MINHA MÁSCARA É TAMBÉM SINGULAR
(27/6/2006)
Tudo dói — mas continuo — pago minhas contas quase sempre
pontualmente; se não, os juros são altos.
Tenho o mesmo cheiro de minha mãe, o mesmo cabelo tingido,
o mesmo corpo, a mesma ansiedade, as mesmas frustrações, sofremos as mesmas
perdas, temos os mesmos medos. A diferença entre nós é que ela já sabe o que
não interessa, e não é importante; quanto a mim, ainda viajo, ainda procuro,
ainda penso, pensa da minha própria vida.
Por que estou aqui? Como cheguei até aqui?

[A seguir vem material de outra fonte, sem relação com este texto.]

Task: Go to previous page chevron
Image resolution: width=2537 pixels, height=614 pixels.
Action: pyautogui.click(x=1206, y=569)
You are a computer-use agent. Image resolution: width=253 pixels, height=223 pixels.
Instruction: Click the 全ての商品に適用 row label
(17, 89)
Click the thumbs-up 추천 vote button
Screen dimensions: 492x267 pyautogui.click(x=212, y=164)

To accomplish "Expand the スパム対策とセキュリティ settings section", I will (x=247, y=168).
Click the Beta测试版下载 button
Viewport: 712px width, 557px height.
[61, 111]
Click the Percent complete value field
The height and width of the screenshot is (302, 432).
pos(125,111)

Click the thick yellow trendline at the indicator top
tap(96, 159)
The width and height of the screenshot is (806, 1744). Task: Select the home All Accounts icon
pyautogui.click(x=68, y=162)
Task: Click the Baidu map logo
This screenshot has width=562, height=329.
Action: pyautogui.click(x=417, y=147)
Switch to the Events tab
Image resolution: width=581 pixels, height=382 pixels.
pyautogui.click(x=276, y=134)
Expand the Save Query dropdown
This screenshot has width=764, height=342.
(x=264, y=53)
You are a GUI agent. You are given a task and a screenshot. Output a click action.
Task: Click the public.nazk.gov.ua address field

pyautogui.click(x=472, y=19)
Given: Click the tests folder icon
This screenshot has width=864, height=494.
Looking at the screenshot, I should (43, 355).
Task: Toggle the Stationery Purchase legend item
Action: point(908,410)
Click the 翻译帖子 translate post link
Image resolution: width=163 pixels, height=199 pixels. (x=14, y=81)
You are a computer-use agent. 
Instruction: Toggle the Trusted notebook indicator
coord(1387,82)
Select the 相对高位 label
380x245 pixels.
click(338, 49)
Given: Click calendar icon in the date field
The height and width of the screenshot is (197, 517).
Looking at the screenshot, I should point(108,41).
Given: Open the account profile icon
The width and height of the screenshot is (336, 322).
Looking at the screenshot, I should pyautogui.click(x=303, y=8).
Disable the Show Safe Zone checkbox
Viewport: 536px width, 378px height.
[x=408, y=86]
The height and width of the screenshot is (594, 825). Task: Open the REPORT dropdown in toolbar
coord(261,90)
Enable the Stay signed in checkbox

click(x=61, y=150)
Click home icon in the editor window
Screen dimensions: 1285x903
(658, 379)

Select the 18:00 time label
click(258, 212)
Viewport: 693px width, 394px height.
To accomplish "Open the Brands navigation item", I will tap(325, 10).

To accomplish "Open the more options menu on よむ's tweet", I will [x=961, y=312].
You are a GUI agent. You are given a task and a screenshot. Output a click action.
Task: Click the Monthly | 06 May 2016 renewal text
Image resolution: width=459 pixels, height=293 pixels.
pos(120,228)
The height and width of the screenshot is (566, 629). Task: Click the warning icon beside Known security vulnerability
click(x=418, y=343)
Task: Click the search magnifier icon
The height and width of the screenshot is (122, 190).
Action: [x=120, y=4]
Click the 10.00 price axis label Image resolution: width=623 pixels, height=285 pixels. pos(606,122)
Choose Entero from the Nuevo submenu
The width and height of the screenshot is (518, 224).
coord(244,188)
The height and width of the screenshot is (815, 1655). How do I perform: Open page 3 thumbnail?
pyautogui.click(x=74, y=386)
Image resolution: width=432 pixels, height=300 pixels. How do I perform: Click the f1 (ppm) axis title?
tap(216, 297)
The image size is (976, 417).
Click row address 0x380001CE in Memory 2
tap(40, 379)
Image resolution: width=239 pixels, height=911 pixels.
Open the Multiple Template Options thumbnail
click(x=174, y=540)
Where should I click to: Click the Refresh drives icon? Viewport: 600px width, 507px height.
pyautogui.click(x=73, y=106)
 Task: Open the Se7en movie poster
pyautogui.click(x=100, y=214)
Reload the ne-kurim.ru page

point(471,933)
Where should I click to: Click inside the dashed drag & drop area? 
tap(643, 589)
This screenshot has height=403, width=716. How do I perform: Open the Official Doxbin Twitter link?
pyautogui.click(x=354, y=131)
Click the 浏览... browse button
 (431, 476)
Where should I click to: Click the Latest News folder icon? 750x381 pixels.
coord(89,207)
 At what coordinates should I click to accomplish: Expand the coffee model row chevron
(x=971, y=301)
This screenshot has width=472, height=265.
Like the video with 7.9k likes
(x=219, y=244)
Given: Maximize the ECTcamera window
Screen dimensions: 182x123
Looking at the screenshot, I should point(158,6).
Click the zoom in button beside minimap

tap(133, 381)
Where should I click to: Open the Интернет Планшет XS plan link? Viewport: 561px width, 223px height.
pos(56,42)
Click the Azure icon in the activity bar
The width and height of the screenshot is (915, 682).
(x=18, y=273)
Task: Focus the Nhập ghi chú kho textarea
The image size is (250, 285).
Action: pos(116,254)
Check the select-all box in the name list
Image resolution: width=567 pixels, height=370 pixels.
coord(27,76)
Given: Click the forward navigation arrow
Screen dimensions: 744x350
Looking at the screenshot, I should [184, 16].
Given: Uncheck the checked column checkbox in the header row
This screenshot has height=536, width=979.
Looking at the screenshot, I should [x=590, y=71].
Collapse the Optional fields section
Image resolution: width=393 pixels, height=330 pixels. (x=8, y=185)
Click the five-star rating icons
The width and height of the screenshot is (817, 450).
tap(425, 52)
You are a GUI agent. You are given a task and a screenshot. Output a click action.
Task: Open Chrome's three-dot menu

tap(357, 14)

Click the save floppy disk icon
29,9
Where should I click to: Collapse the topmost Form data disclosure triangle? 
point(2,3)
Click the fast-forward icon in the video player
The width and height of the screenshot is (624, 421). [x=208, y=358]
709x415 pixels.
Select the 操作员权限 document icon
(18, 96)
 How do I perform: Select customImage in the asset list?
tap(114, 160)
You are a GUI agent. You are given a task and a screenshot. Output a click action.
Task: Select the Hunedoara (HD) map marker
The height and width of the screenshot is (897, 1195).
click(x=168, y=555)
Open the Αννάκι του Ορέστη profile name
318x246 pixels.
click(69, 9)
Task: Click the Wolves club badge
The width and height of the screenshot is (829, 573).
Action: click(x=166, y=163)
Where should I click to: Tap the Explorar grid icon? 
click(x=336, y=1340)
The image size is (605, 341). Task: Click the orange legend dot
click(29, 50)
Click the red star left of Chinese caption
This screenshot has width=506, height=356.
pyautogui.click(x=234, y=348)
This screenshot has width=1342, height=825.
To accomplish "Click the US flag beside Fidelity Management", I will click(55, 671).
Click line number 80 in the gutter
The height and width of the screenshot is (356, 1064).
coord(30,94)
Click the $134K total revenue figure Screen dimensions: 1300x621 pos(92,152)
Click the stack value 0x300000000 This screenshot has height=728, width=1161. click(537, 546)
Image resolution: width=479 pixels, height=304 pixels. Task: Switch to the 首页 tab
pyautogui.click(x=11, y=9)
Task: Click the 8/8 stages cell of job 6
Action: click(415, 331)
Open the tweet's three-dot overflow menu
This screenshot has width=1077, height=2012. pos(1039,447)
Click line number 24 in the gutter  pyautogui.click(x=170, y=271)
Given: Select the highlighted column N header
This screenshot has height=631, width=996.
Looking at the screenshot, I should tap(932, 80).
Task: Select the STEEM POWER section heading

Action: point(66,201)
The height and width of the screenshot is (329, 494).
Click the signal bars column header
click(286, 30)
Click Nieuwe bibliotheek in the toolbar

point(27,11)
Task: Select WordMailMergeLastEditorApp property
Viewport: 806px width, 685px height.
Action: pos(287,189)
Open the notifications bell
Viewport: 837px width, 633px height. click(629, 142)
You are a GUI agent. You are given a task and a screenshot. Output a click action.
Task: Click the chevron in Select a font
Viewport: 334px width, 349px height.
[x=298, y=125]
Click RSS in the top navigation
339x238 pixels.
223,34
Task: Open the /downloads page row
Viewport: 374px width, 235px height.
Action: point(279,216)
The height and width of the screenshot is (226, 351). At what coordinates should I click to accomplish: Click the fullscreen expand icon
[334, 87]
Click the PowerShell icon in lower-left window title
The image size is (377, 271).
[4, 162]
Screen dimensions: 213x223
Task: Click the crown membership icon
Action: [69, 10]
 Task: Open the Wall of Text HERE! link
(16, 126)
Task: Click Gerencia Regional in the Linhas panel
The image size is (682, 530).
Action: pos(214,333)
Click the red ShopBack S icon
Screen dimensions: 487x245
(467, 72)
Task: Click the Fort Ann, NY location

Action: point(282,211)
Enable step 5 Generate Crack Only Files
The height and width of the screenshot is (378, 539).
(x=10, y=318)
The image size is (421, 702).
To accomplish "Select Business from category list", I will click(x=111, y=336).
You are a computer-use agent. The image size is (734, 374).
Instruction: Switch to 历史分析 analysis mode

Pretendo tantas coisas, dentre as quais desviar minha mente
de homem para meu corpo de mulher. Por que ser tão sensível? Sinto-me engasgada
— perguntas jamais feitas, respostas nunca dadas, buscas eternas, perdas
confirmadas, a mesma música de sempre, o mesmo medo, a mesma angústia, a mesma
sensação...
Esqueci-me de dizer: sou funcionária pública concursada
(ninguém me tira daqui), nem baixa nem alta; nem gorda nem magra; nem nova nem
velha (isto é, nem jovem nem idosa); nem bonita nem feia — apenas eu. Mas isso
não foi idéia minha: nasci sonhadora; cresci apesar de; adolescente, vi-me
perdida num encontro; adulta, tornei-me no que sou; sou o que me tornei
(funcionária pública, apenas, é tudo) com uma classificação, carteira
funcional, contracheque e estabilidade não-emocional.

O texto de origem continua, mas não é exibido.